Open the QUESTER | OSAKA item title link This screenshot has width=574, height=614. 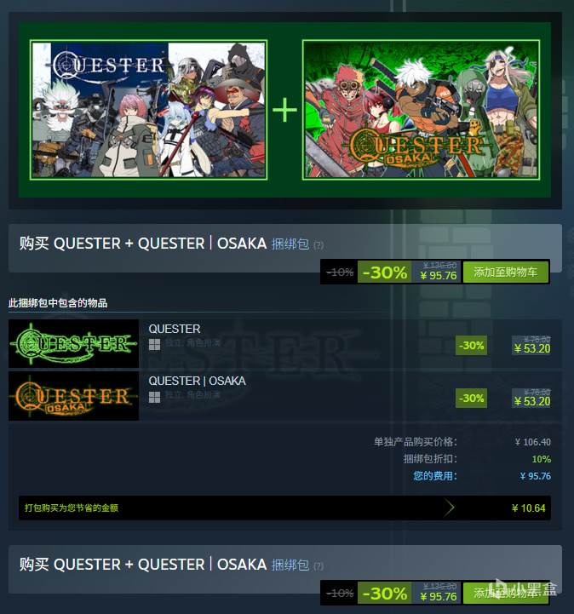pyautogui.click(x=197, y=381)
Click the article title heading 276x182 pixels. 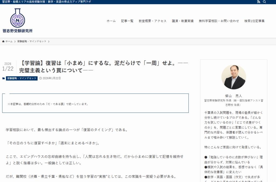104,67
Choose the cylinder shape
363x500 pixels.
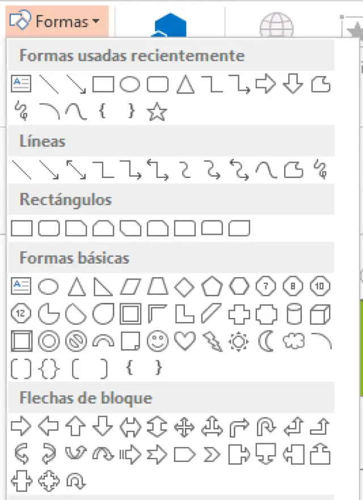point(293,313)
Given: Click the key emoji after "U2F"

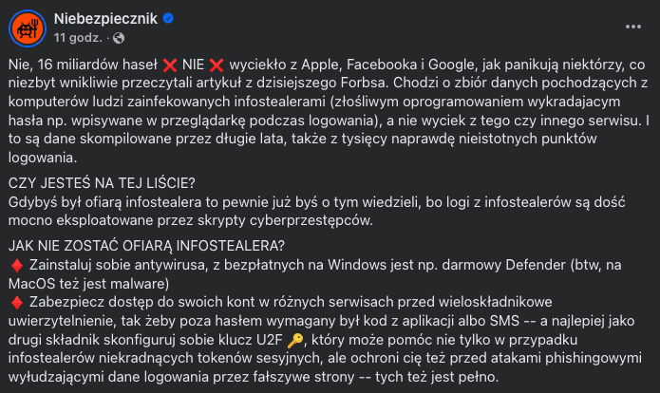Looking at the screenshot, I should tap(295, 340).
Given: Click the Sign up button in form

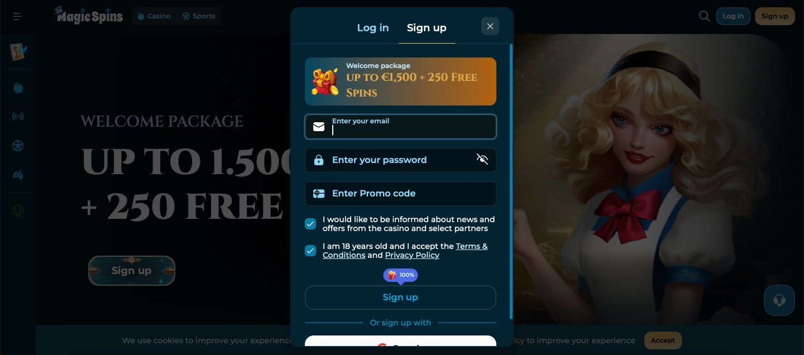Looking at the screenshot, I should click(x=400, y=298).
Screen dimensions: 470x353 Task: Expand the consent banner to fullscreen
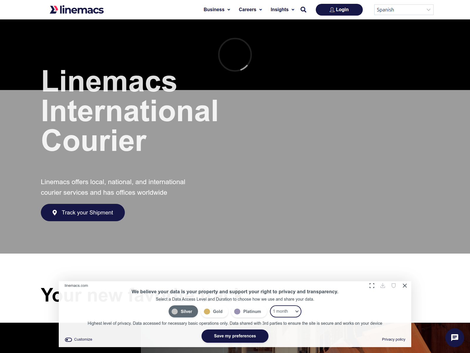point(372,286)
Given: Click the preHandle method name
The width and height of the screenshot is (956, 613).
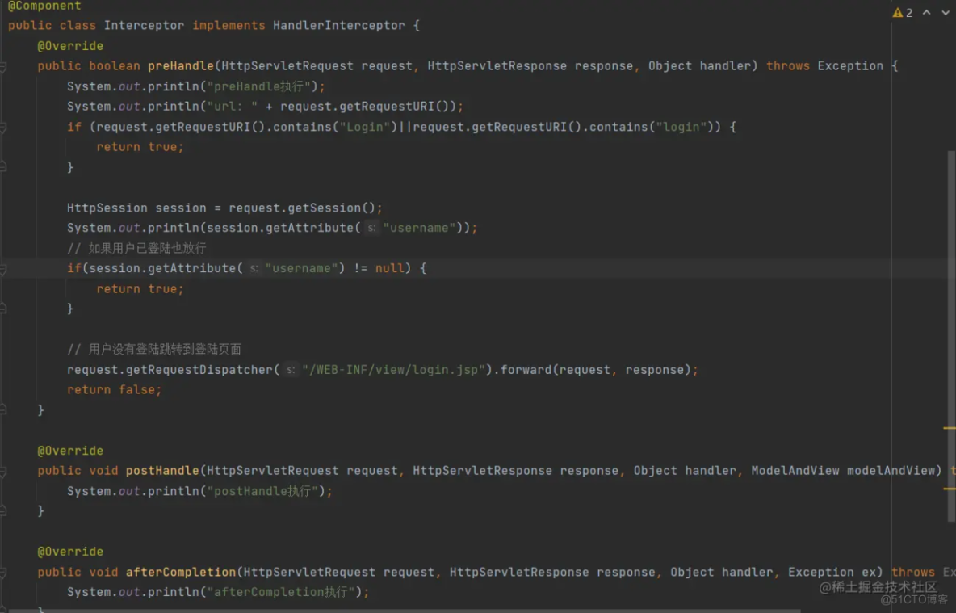Looking at the screenshot, I should coord(181,66).
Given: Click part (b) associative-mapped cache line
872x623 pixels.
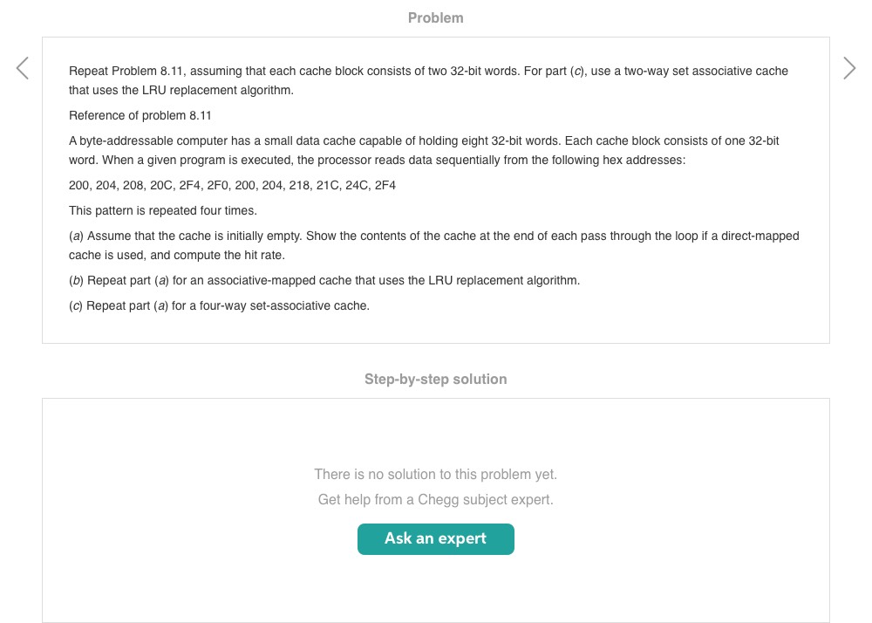Looking at the screenshot, I should [x=324, y=280].
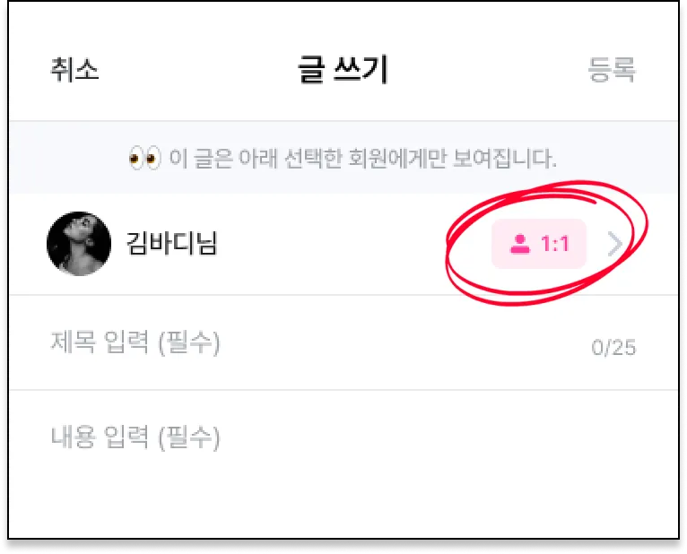Click the blank header space beside 등록
Screen dimensions: 687x554
(x=486, y=69)
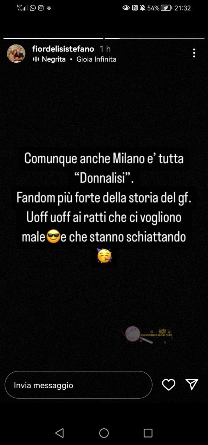Tap the Instagram notification icon in status bar
The width and height of the screenshot is (208, 445).
tap(41, 8)
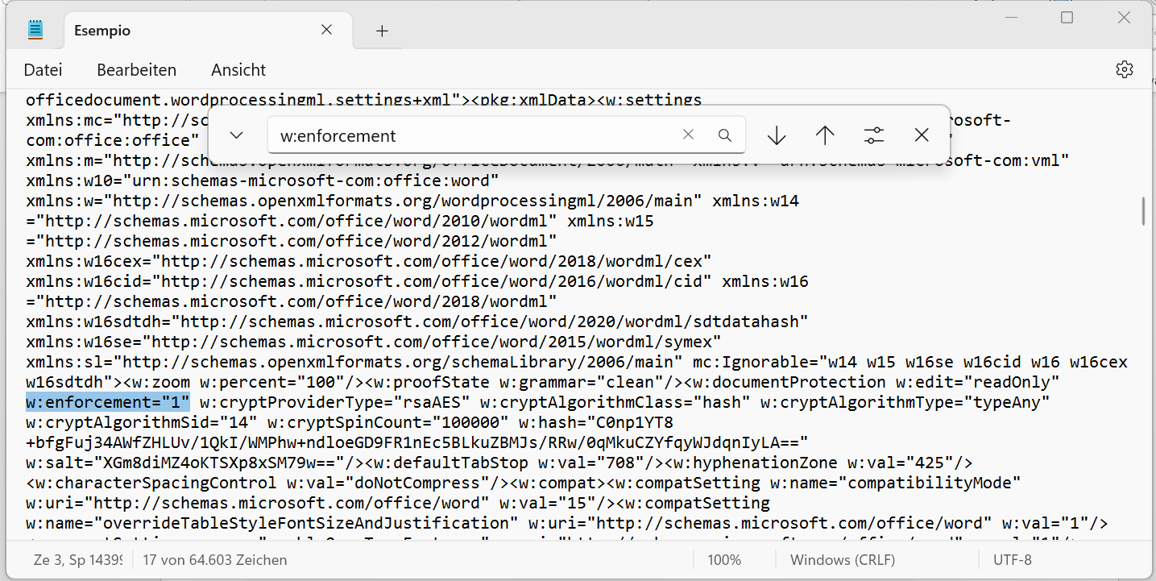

WHAT TO WORK ON> Pictures stay out of this copy. Retype exactly the lines from the one with "363x500 pixels." through the last line of the data, both ends included, and nothing more.

RESPONSE AREA>
363x500 pixels.
point(293,313)
Given: Click the key emoji after "U2F"

Looking at the screenshot, I should tap(295, 340).
Given: Click the Sign up button in form

Looking at the screenshot, I should click(x=400, y=298).
Screen dimensions: 470x353 Task: Expand the consent banner to fullscreen
point(372,286)
Given: Click the preHandle method name
The width and height of the screenshot is (956, 613).
Looking at the screenshot, I should coord(181,66).
Given: Click part (b) associative-mapped cache line
872x623 pixels.
Looking at the screenshot, I should [x=324, y=280].
Click the blank header space beside 등록
Screen dimensions: 687x554
(x=486, y=69)
Tap the Instagram notification icon in status bar
The width and height of the screenshot is (208, 445).
tap(41, 8)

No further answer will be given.